25.The undertaking and the acceptance not to raise the issue of interpolation is a matter of record. It is well settled that once a issue of fact has been judicially determined finally between the parties by a Court of competent jurisdiction and the same issue comes directly in question in subsequent proceedings between the same parties then the persons cannot be allowed to raise the same question which already stands determined earlier by the competent Court. For that the question of interpolation in the renewal clause of the said deed has been finally decided and the same issue has been raised in the present suit when in both the suits the parties are the same and the basic claim of both the parties are same as in eviction suit, the plaintiff is claiming eviction by termination of lease and denying the renewal clause whereas in the specific performance suit, the appellants are claiming the renewal of the lease on the basis of the said renewal clause. Hence in both the suits, the main issue is substantially and materially one and the same and both the cases are being tried simultaneously. This apart, the judgment of the High Court and of this Court is a judgment in personam which is binding upon both the parties. It is also seen that the order dated 15.02.1999 in Civil Revision is a consent order which creates an estoppel by judgment as the judgment dated 15.02.1999 operates as estoppel as records of the findings are essential to ascertain the judgment. By passing of the impugned judgment, the High Court has virtually allowed the suit in favour of respondent No.1. In any view of the matter, the impugned order is bad in law and fact as well and, therefore, the same is liable to be set aside."

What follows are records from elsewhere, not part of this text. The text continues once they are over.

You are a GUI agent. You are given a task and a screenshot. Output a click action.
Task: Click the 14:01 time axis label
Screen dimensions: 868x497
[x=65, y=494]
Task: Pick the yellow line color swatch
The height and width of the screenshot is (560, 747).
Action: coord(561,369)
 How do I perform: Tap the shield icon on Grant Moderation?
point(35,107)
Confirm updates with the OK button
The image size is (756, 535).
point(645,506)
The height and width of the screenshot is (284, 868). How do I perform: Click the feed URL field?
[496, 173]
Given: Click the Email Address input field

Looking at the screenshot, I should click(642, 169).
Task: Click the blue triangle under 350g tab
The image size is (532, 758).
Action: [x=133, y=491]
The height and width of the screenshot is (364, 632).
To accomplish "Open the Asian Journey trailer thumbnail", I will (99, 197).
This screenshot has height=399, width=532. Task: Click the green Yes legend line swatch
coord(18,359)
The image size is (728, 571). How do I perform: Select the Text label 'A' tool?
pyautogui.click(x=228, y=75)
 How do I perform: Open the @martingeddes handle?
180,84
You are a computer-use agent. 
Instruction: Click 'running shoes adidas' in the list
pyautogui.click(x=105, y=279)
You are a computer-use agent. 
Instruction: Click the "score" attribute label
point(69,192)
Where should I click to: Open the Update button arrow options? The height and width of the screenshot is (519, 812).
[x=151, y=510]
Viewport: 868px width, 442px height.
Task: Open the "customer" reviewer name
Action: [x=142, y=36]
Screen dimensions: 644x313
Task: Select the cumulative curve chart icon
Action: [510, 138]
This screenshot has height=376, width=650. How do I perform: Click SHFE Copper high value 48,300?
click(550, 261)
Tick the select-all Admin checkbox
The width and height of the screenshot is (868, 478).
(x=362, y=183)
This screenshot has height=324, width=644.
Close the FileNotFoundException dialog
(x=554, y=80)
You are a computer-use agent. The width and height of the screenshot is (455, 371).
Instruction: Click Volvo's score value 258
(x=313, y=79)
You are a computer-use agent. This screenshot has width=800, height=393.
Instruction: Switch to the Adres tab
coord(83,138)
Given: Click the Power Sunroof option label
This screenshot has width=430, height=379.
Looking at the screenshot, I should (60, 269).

(d)In G.Mahalingappa V. G.M.Savitha, (2006) 2 M.L.J. 197 (S.C.), the Hon'ble Supreme Court in paragraph 25 has laid down has follows:
"From the judgment of the High Court, the Court finds that the concurrent findings of fact were set aside not on consideration of the findings of fact arrived at by the courts below but only on the basis of the arguments of the learned Advocate of the respondent. This was also not permissible to the High Court in Second Appeal to come to a contrary findings of its own only on the basis of the arguments of the learned counsel for the respondent without considering the findings of the trial court as well as the appellate court. It is equally settled that High Court in second appeal is not entitled to interfere with the concurrent findings of fact arrived at by the courts below until and unless it is found that the concurrent findings of fact were perverse and not based on sound reasoning.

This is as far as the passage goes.